George Galloway MP
That would be the transport that once upon a time was wholly controlled by Government bodies, so Galloway’s targets are the rail industry, and air traffic control. However, and here we encounter a significantly sized however, what has been sold off is not the whole of what was publicly owned, and in the case of Network Rail (NR) the company is now unequivocally back on the Government’s books.
That does not deter Respect’s sole representative in the Commons, who took to Twitter yesterday to berate anyone even considering sell-offs to be anything but A Very Bad Idea Indeed: “Some things are too important to be left to the private sector: air traffic control and railways are among them. £5bn in tax money to spivs”. As Sir Sean nearly said, I think we got the point. So do go on.

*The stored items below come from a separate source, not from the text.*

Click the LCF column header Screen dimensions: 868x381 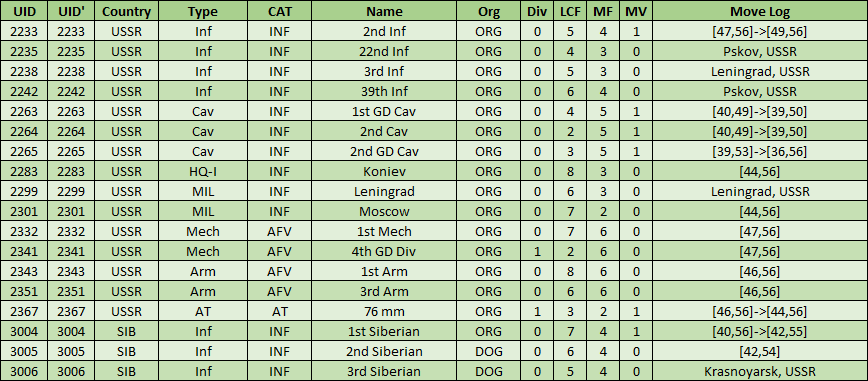[570, 12]
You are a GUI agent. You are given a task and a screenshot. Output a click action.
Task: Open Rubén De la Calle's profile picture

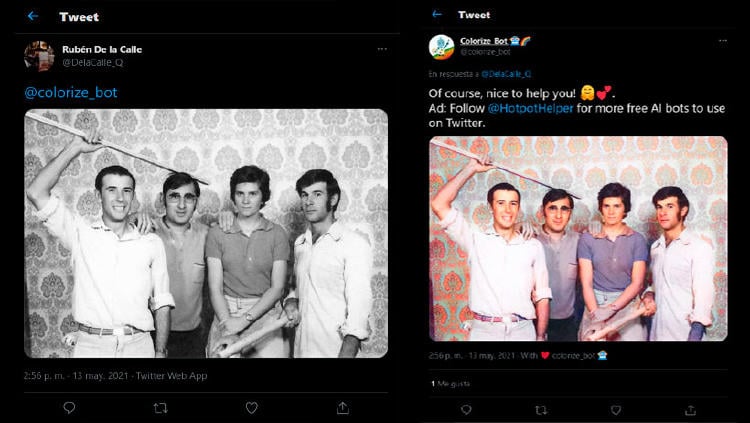[x=39, y=55]
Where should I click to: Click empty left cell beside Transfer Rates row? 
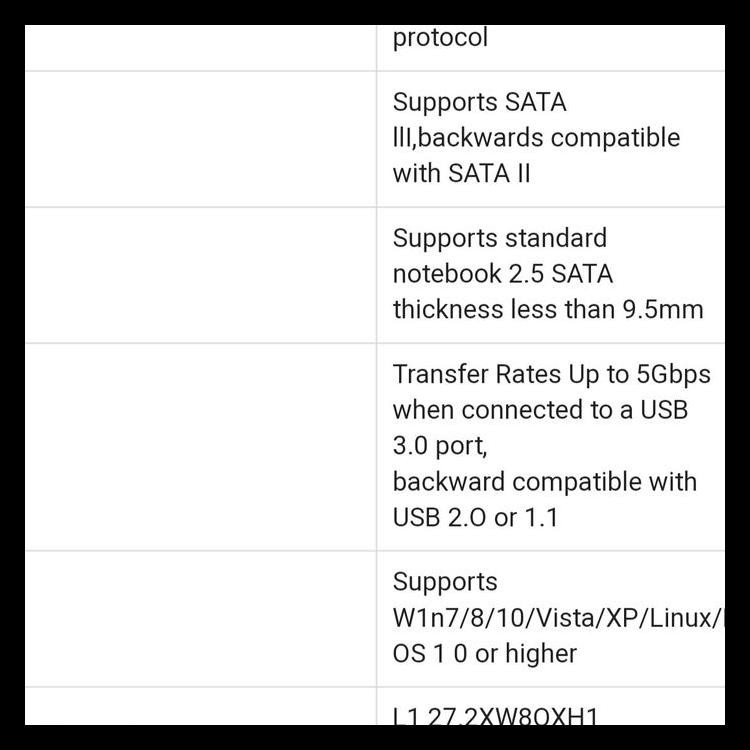tap(200, 446)
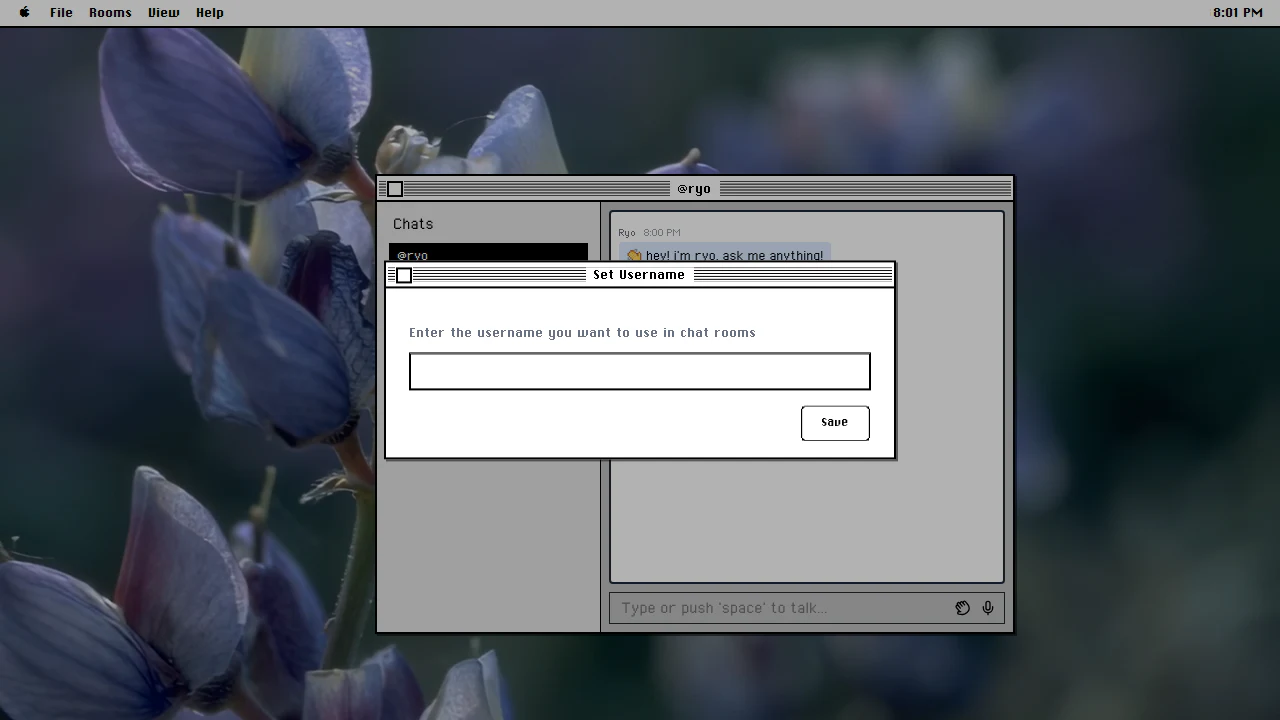This screenshot has width=1280, height=720.
Task: Open the View menu
Action: (163, 12)
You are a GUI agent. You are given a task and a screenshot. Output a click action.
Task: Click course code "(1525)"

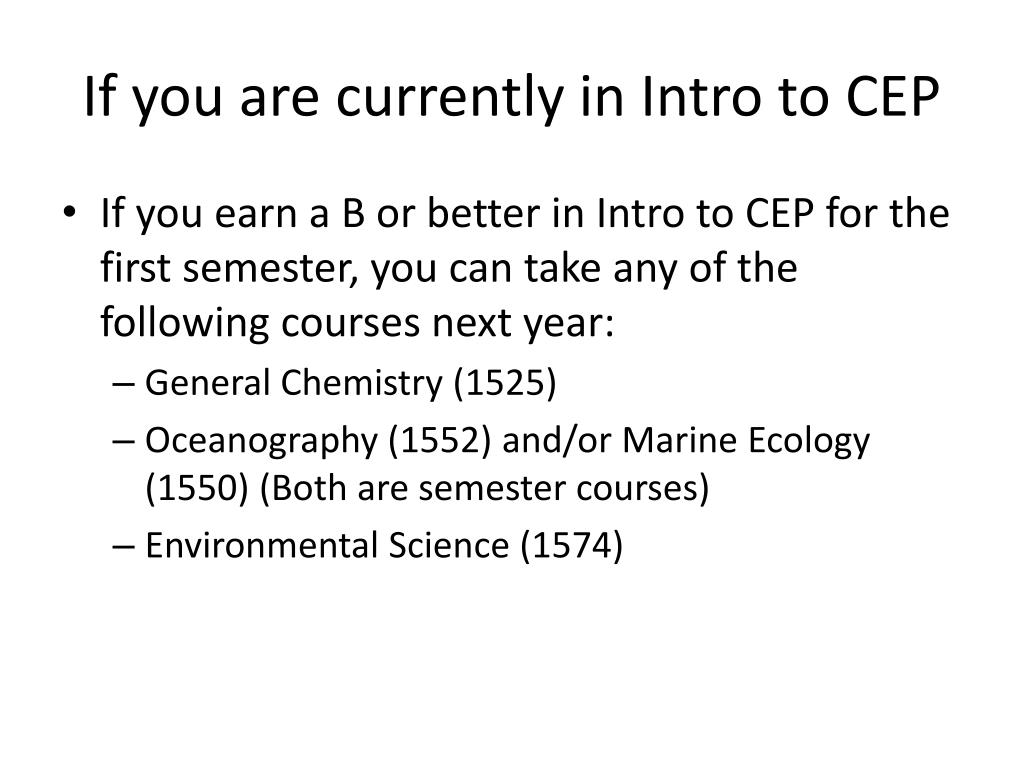[505, 383]
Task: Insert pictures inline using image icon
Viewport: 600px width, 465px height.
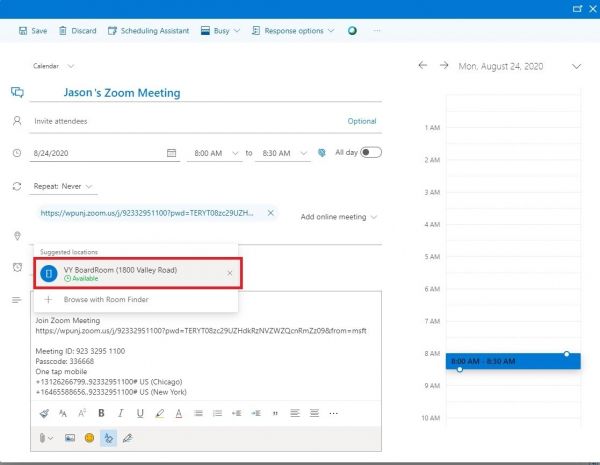Action: pyautogui.click(x=69, y=438)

And on the subject of the railways, he does indeed go on: “time for a change on Britain’s railways. Public ownership, investment, price control, diversion of freight from road to rail. Common sense”. But NR is already in public ownership, most investment in the railways is done by NR, many fares are regulated - or controlled, if you like - and an expansion of rail freight is under way. Perhaps he has another card to deploy?
Well, yes he has, and the ultimate Galloway trump card is safety: “we pay 5 billion to private operators to run a service we used to own and they run it more expensively, less efficiently, and more dangerously”. Hold it right there. We can debate costs and measures of efficiency, but “more dangerously”? Someone is having a laugh here. We need only to look at the last decade’s safety performance for air and rail.
But NR is already in public ownership, most investment in the railways is done by NR, many fares are regulated - or controlled, if you like
What's your point? Are you happy that the rail companies remain in private hands? Is this a proper way to run a national rail service? Is there nothing to complain about regarding fare increses by these private companies? What?
My point is that Galloway has not done his homework.
I note that you make no mention of safety, which was his main point, and mine.
Selective dates. If you'd taken a date from 10 years after privatisation then you would have come up with a hugely higher number (80+). It was precisely this disastrous safety record that led to the u turn about the infrastructure being privatised. The government renationalised it because the private sector could not deliver a safe railway.
Had I gone back to the ten years before the sell-offs, that would have included Clapham and several other rail accidents that included fatalities.
In fact, that too gives 80+ fatalities, or 85 to be precise.
The government renationalised Network Rail last year because it had to due to an accounting issue which not only broke EU rules but affected UK Credit Ratings and exchange rates all over the world. In it's previous "not for profit" company status the debt was guaranteed by the state but not included in national debt figures. There was so much it could have affected the markets if properly declared.
And that previous "not for profit" Network Rail came about because Railtrack PLC went bust.
Both financially based decisions.
Railway Safety is actually managed and enforced mostly by government agencies such as RAIB and ORR (often with the help of Trade Union reps/ whistle blowers). If the senior managers of Network Rail were the last line in safety I wouldn't want to live near a railway never mind travel on it!
I note that you make no mention of safety, which was his main point
Not in the section which I was dealing with it wasn't, a section after which you yourself stated: "Perhaps he has another card to deploy?". So we were both well aware that it was not the safety issue being addressed there.
And your point is?
Galloway still hasn't done his homework. Much of his wish list is already in place, although no doubt he would like to see cheaper fares - how that gets paid for is not told - and the banishment of private sector operators.
But ideological purity is never a good way to proceed, whether from a left or right wing perspective.
My point is that your response to his argument wasn't really the entirely convincing dismissal you may have hoped, because you were waving it away rather than addressing it. Incidentally, when you say "much of his wish list is already in place" - what's the meaning of "already" in that sentence?
What's the meaning of "already"? What's the meaning of "meaning"? What's the meaning of "arguing the toss for the sheer hell of it"?
This is becoming pointless and will be treated accordingly.